Ambulanz                      144
Vergiftungen                 145

Beratungstelefon
der Kinderärzte             0900 554 774 (kostenpflichtig)
 
Notfall
Kinderspital Luzern     041 205 31 66

Vorsorge Kontrollen

1 Mt Erstes Kennenlernen, Gedeihen, Hüftsonographie, Vit. K Prophylaxe
2 Mt 1. Grundimpfung und Untersuchung/Entwicklungskontrolle
4 Mt 2. Grundimpfung und Untersuchung/Entwicklungskontrolle
6 Mt 3. Grundimpfung und Untersuchung/Entwicklungskontrolle
9 Mt Impfung Kinderkrankheiten/Entwicklungskontrolle
12 Mt Ergänzung empfohlener Impfungen/Entwicklungskontrolle
15 Mt Auffrischimpfung/Untersuchung
18 Mt Auffrischimpfung Kinderkrankheiten/Entwicklungskontrolle
24 Mt Entwicklungskontrolle, Sprachentwicklung etc.
3 Jahre Sprachentwicklung/Sauberkeit
5 Jahre Entwicklungskontrolle, Hören, Sehen
6 Jahre 2. Auffrischimpfung
11-12 Jahre 3. Auffrischimpfung, Hepatitisimpfung, Untersuchung (Gebärmutterhalskrebsimpfung bei den Mädchen über die Schule organisiert)

Impfungen

Ich orientiere mich an den Empfehlungen des Bundesamt für Gesundheit BAG bzw. des Schweizerischen Impfplans. Ich impfe jedoch nur dann, wenn auch Sie als Eltern davon überzeugt und einverstanden sind. Daher ist mir das Impf- und Beratungsgespräch mit Ihnen als Eltern wichtig, damit Sie Fragen und Bedenken formulieren und besprechen können.

Informationen zu Krankheiten

Trotz Vorsorgemassnahmen und Impfungen machen Kinder in ihren ersten Lebensjahren zahlreiche Krankheitsepisoden durch. Die meisten Krankheiten sind glücklicherweise harmlos und selbstlimitierend. Dazu gehören ein grosser Teil der einfachen Viruserkrankungen der  Atemwege (Schnupfen/Husten) und des Magendarmtraktes (Magendarmgrippen).

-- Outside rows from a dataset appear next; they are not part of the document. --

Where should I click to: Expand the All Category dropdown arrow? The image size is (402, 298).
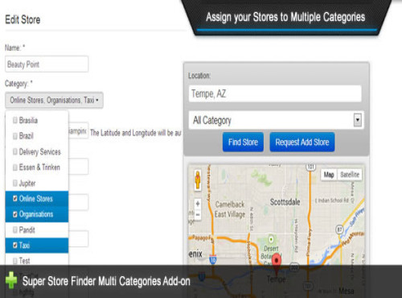coord(358,120)
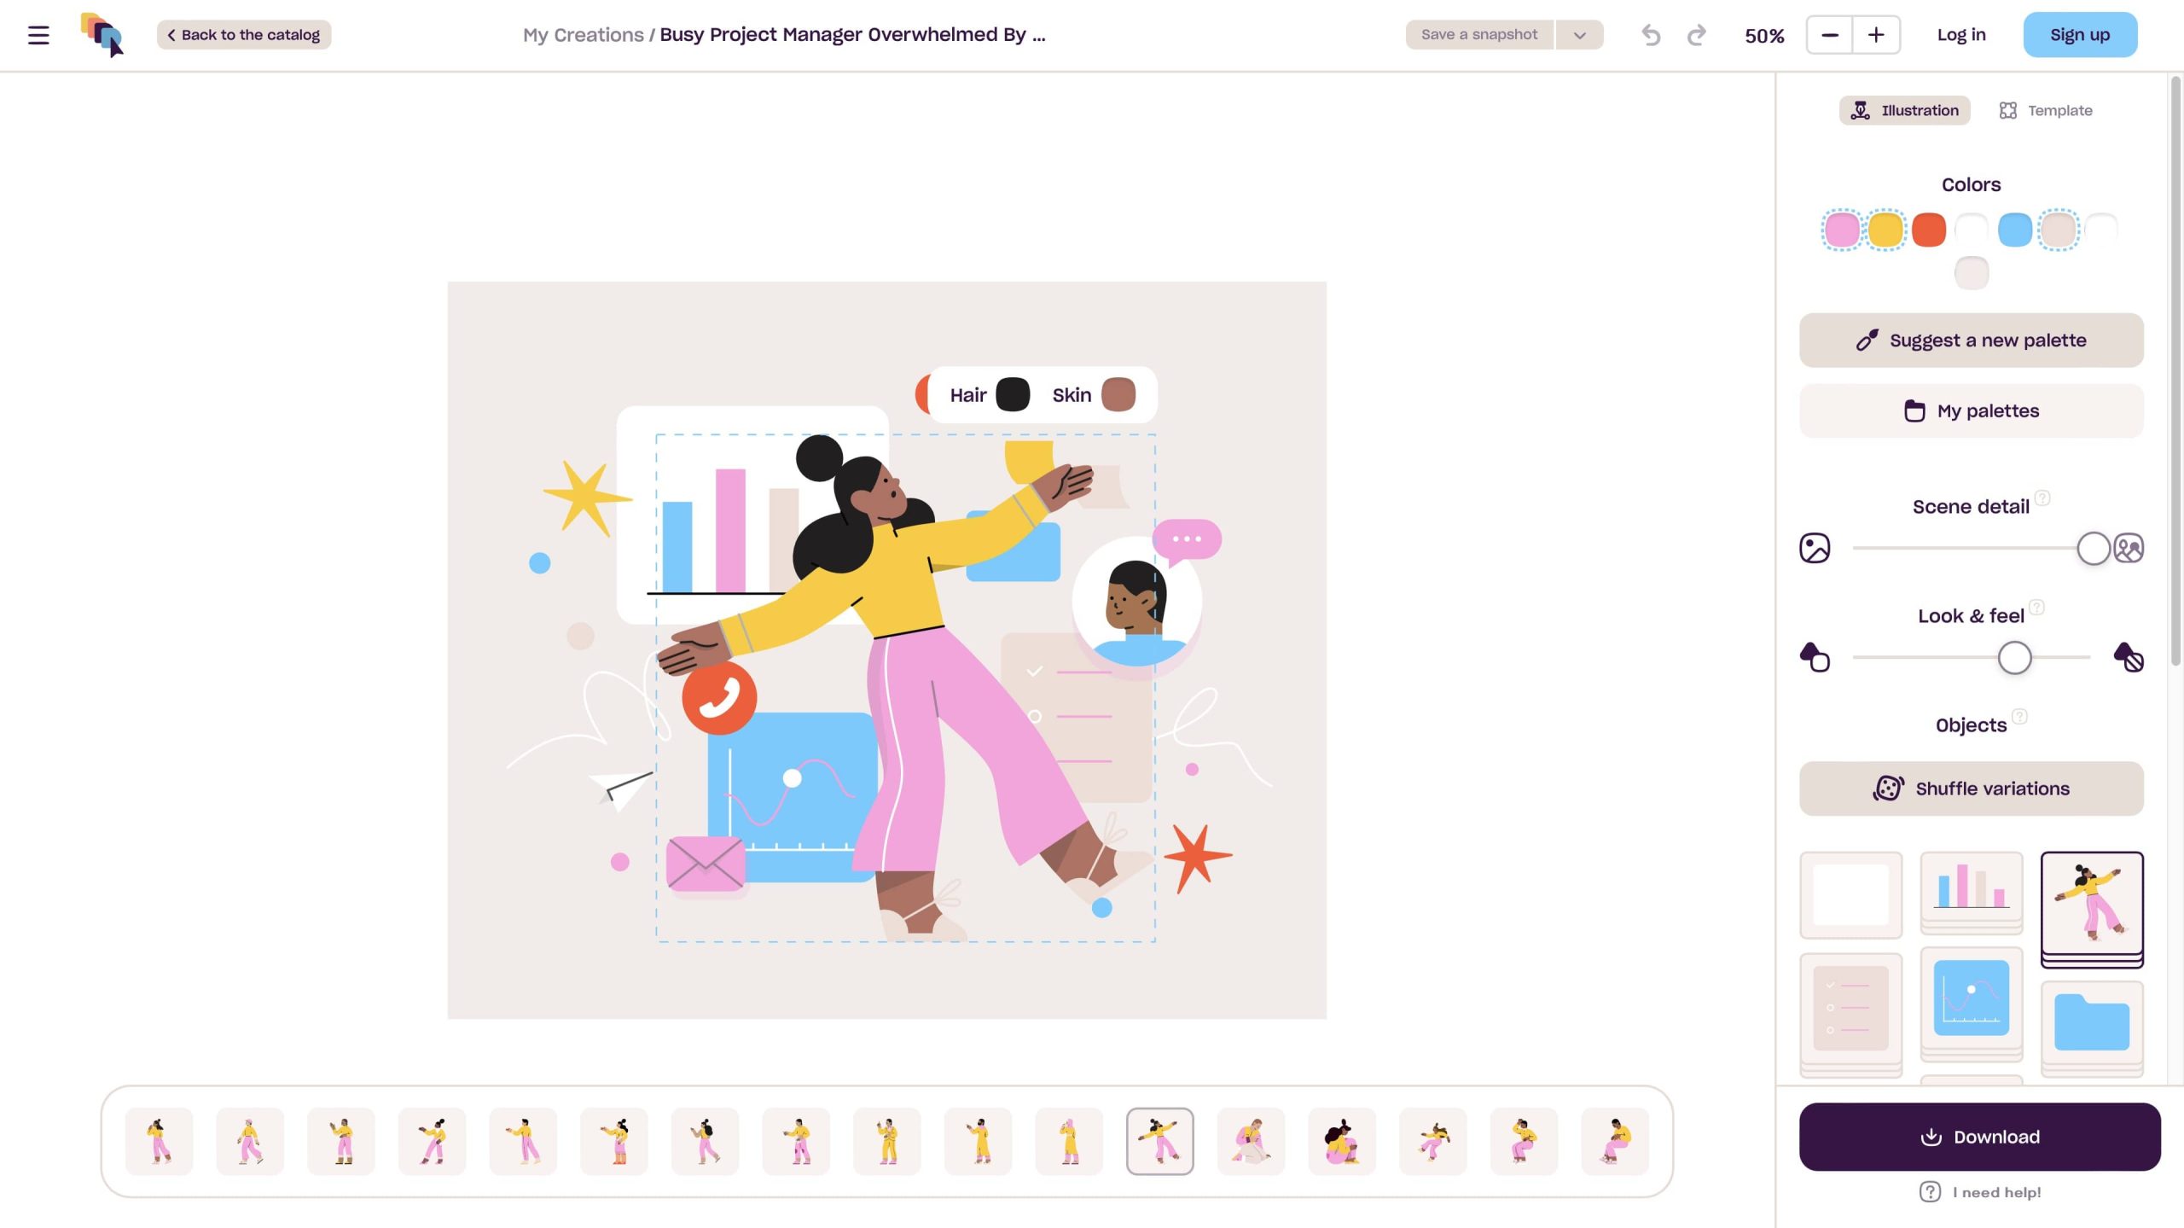Click the Look & feel slider handle
2184x1228 pixels.
tap(2014, 658)
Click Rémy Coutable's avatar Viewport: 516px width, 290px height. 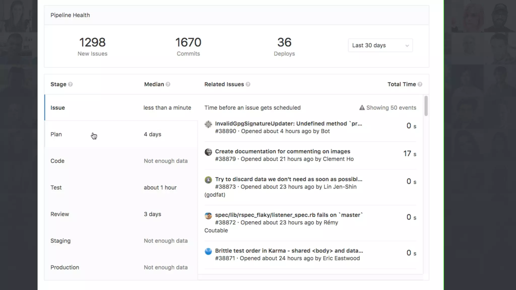(208, 215)
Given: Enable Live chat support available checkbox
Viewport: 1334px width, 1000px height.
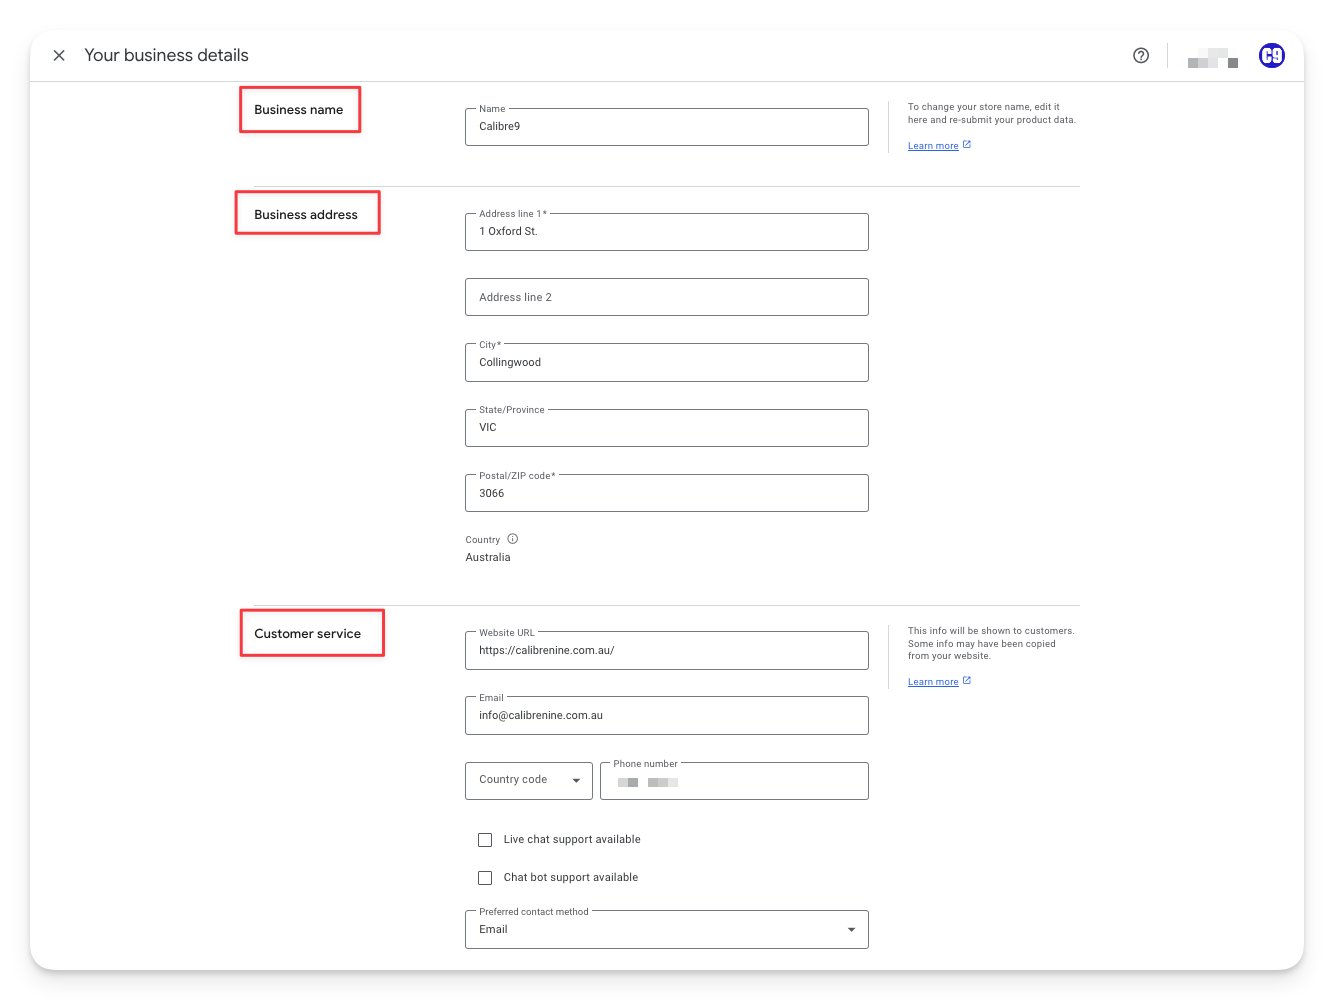Looking at the screenshot, I should [x=485, y=840].
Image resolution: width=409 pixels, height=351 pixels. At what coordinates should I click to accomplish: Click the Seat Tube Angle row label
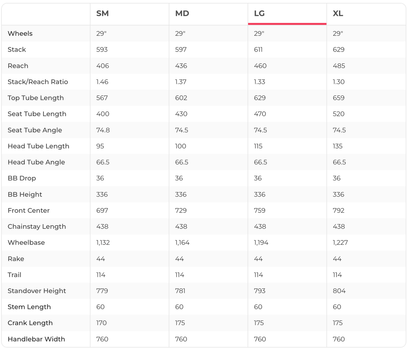click(x=35, y=130)
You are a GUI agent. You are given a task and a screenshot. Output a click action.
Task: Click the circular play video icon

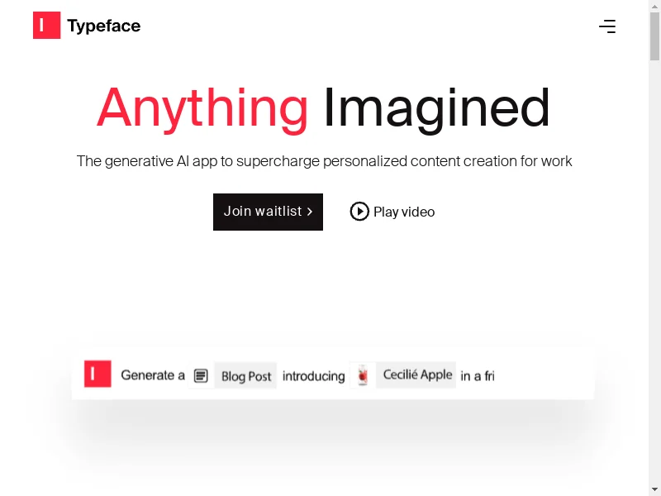[359, 212]
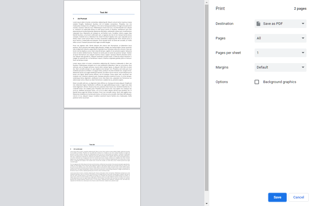The width and height of the screenshot is (313, 206).
Task: Click the Margins dropdown arrow icon
Action: pos(303,67)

Kinder mit zahlreichen Kontakten zu anderen Kindern (Besuche von Kinderkrippen, Tagesstätten, älteren Geschwistern etc.) sind in den ersten Lebensjahren gehäuft krank.  Dies ist jedoch in den meisten Fällen nicht Ausdruck eines schwachen Immunsystems, sondern rührt davon her, dass diese Kinder mehr Kontakte zu anderen Kindern haben und sich auf diesem Wege häufiger mit übertragbaren Krankheiten anstecken können.